Syrians gather at the scene of a double attack in Idlib on Monday.—AFP
Syrians gather at the scene of a double attack in Idlib on Monday.—AFP

BEIRUT: A double bomb attack in Syria’s jihadist-held city of Idlib on Monday killed 17 people, including four children, a war monitor said.

The first blast was caused by a bomb planted under a car in the main city of the Idlib region, the Syrian Observatory for Human Rights said.

After ambulances arrived at the site, a motorcycle bomb then detonated, the Britain-based monitoring group said.

There was no immediate claim of responsibility for the attack, which the Observatory said also wounded at least 51, updating an earlier casualty toll.

Idlib, the last major part of Syria still outside the control of President Bashar al-Assad’s regime, is held by an alliance led by Syria’s former Al Qaeda affiliate, Hayat Tahrir al-Sham.

HTS took administrative control of the whole of the region last month, after overpowering smaller Turkey-backed factions. The militant Islamic State group also has sleeper cells in the area.

A local office of the “Salvation Government”, an administrative body created by HTS, is located on the street targeted by Monday’s attack.

Idlib has been protected from a massive regime offensive since September by a buffer zone deal agreed by regime ally Russia and rebel backer Turkey.

But it has been hit by sporadic government shelling.

Besieged IS militants refuse to surrender

More than 300 IS militants surrounded in a tiny area in eastern Syria are refusing to surrender to US-backed Syrian forces and are trying to negotiate an exit, Syrian activists and a person close to the negotiations said on Monday.

The development comes amid the IS group’s last stand in the village of Baghouz, where militants are hiding among hundreds of civilians and preventing them from leaving. It also will likely further delay a declaration on IS’ territorial defeat that US-backed Syrian forces were hoping to make last week.

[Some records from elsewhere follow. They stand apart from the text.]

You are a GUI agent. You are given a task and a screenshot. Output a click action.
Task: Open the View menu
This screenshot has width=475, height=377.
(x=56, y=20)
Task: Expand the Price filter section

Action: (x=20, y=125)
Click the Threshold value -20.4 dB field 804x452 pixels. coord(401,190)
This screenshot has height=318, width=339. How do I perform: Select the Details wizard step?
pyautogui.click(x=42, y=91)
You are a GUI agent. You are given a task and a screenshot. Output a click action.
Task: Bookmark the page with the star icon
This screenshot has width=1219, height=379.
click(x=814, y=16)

A person familiar with the negotiations said the militants are asking for a corridor to the rebel-held northwestern province of Idlib, and demand that they be allowed to leave along with the evacuated civilians.

US-backed Syrian forces call for 1,500 coalition troops to stay

The commander of US-backed forces in Syria called on Monday for about 1,000 to 1,500 international forces to remain in Syria to help fight the militant Islamic State group and expressed hope that the United States, in particular, would halt plans for a total pullout.

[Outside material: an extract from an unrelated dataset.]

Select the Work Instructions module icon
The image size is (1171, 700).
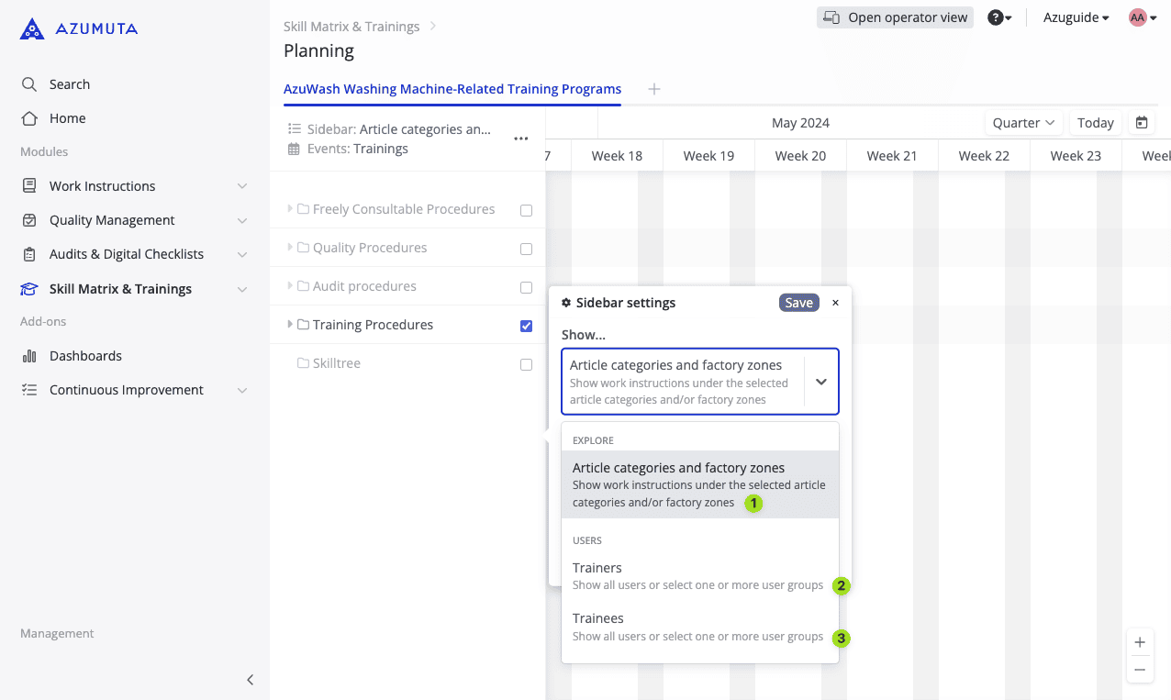click(28, 185)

The remarks by Mazloum Kobani, the commander-in-chief of the Kurdish-led Syrian Democratic Forces, followed talks with senior US generals at an airbase in northeast Syria and offered perhaps the most comprehensive view to date of his requests for an enduring military assistance from the US-led coalition.

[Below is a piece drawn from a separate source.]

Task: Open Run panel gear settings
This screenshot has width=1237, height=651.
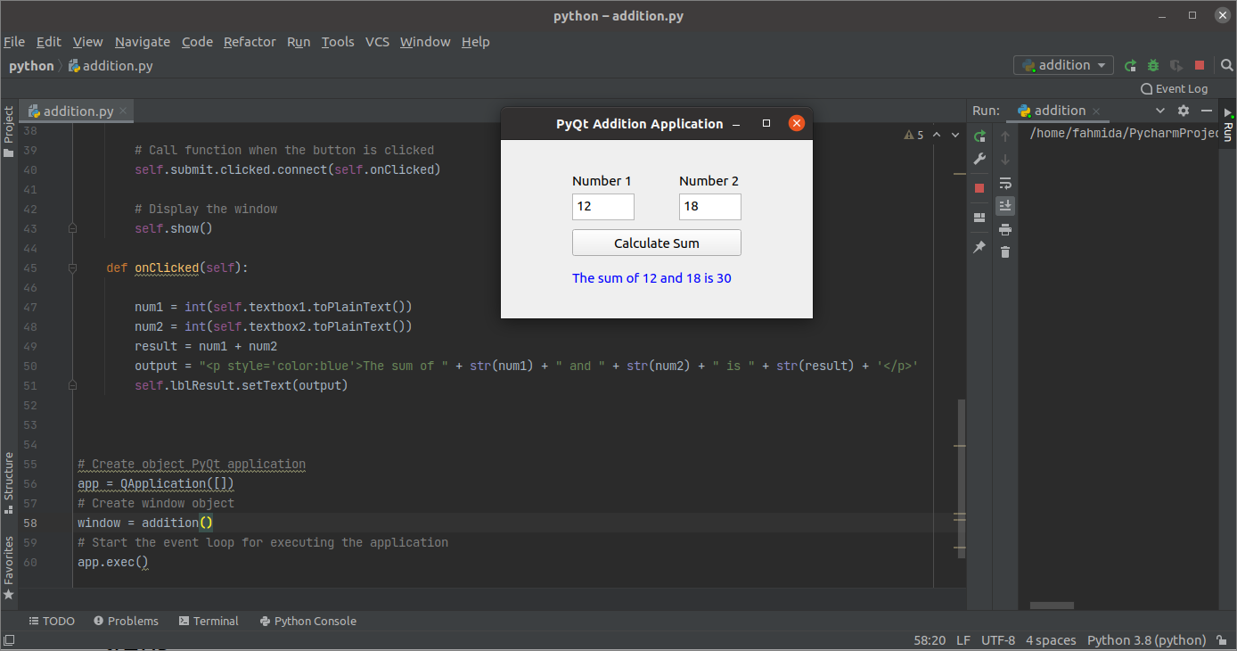Action: click(1184, 111)
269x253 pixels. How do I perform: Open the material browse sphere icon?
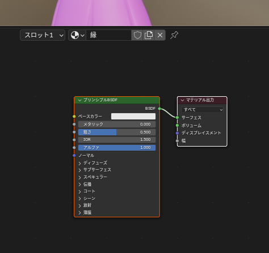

“We would like to have air cover, air support and a force on the ground to coordinate with us,” Kobani told a small group of reporters who travelled with the US military to an airbase at an undisclosed location in northeast Syria.

With US help, the Kurdish-led fighters are poised to seize IS’s last holdout in eastern Syria.

Kobani said there was discussions about perhaps French and British troops supporting the SDF in Syria. But he stressed he also wanted at least “a partial group of American forces,” who now number more than 2,000 in Syria, to stay as well.